Suppose $$F^*(C^\infty(N))\subseteq C^\infty(M)$$, that is, for any $$g\in C^\infty(N)$$, we have that $$g\circ F\in C^\infty(M)$$.

Fix $$p\in M$$, and let $$(\psi:W\subseteq N\to\tilde{W}\subseteq\mathbb{R}^n)$$ be a coordinate chart about $$F(p)$$ in $$N$$. Let $$(\phi:U\subseteq M\to\tilde{U}\subseteq\mathbb{R}^m)$$ be a coordinate chart about $$p$$ in $$M$$. Let $$V\subset W$$ be some compactly contained neighborhood of $$p$$ in $$W$$, and let $$\tilde{V}=\psi(V)$$. Let $$\theta$$ be a bump function on $$\overline{V}$$ supported in $$W$$, and let $$\tilde{\psi}=\theta\psi\in C^\infty(N)$$.

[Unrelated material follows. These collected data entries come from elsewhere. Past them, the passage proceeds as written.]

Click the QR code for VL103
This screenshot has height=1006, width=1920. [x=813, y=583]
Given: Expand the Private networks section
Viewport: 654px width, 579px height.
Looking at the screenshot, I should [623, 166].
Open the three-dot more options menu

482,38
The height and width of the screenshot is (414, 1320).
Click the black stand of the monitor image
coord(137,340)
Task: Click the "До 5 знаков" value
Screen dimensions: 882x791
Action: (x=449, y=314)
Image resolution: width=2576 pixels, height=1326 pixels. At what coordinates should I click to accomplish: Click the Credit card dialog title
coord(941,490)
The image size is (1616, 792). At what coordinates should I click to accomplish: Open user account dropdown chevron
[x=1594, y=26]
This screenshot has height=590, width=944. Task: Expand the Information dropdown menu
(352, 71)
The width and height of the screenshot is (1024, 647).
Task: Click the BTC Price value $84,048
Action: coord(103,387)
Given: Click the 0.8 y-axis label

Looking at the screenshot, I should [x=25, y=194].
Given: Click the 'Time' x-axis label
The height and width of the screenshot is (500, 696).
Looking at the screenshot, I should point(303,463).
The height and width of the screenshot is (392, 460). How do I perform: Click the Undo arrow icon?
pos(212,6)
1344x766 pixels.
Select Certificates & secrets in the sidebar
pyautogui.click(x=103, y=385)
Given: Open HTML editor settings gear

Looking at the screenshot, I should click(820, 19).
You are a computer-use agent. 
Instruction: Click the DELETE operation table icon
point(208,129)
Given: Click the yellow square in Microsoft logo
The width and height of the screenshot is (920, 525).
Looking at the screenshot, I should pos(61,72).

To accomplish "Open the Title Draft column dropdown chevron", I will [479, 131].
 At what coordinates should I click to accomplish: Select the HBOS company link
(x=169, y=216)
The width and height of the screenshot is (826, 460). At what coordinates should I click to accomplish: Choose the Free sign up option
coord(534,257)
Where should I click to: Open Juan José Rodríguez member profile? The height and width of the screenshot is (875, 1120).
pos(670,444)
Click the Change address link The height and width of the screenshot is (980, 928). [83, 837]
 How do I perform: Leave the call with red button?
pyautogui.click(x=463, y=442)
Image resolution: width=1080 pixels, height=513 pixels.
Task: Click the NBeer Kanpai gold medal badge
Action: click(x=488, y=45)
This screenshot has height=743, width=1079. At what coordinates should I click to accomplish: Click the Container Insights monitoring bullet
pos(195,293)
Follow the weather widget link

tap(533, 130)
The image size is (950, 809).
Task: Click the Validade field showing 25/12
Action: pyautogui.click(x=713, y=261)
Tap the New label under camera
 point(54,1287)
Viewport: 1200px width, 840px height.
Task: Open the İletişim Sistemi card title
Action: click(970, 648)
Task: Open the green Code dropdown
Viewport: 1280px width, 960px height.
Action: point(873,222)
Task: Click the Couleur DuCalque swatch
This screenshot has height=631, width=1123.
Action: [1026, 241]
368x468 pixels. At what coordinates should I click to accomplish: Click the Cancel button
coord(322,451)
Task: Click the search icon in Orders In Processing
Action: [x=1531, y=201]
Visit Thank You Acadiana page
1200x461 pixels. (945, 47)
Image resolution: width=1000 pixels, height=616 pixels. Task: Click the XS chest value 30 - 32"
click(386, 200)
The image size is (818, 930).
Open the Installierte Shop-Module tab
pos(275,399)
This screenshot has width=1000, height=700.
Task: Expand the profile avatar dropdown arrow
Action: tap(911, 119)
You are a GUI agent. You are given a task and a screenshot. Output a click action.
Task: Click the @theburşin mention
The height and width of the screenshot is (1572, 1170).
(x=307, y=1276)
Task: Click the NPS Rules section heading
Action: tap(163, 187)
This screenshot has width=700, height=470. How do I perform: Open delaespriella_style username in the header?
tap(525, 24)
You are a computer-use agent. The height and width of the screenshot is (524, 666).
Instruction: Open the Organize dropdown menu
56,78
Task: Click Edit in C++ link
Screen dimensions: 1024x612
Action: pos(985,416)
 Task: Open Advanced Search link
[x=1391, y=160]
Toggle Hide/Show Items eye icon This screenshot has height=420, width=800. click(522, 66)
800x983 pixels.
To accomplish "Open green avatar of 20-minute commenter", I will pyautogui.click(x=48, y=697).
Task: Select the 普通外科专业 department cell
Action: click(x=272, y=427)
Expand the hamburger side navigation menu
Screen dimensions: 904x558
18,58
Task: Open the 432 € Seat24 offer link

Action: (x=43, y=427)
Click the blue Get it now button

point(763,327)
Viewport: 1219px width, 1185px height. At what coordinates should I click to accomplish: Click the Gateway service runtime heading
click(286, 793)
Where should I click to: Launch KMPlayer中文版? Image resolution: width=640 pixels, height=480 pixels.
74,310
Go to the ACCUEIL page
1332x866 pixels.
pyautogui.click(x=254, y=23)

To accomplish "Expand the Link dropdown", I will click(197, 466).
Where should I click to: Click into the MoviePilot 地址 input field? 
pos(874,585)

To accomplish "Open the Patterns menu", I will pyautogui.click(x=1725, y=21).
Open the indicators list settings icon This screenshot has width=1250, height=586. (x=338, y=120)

Then $$F^{-1}(V)$$ is an open neighborhood of $$p$$ by continuity, and so $$U\cap F^{-1}(V)$$ is an open neighborhood of $$p$$ and is a subset of $$U$$. Hence $$\phi|_{F^{-1}(V)\cap U}:F^{-1}(V)\cap U\to\phi(F^{-1}(V)\cap U)$$ is still a chart map. So we need only show the following map is smooth $$\psi\circ F\circ\left(\left.\phi\right|_{F^{-1}(V)\cap U}\right)^{-1}:\phi(F^{-1}(V)\cap U)\to\tilde{V}.$$

However, since $$\psi\circ F=\tilde{\psi}\circ F$$ on $$V$$, and $$\tilde{\psi}\circ F$$ is smooth by assumption, the result follows.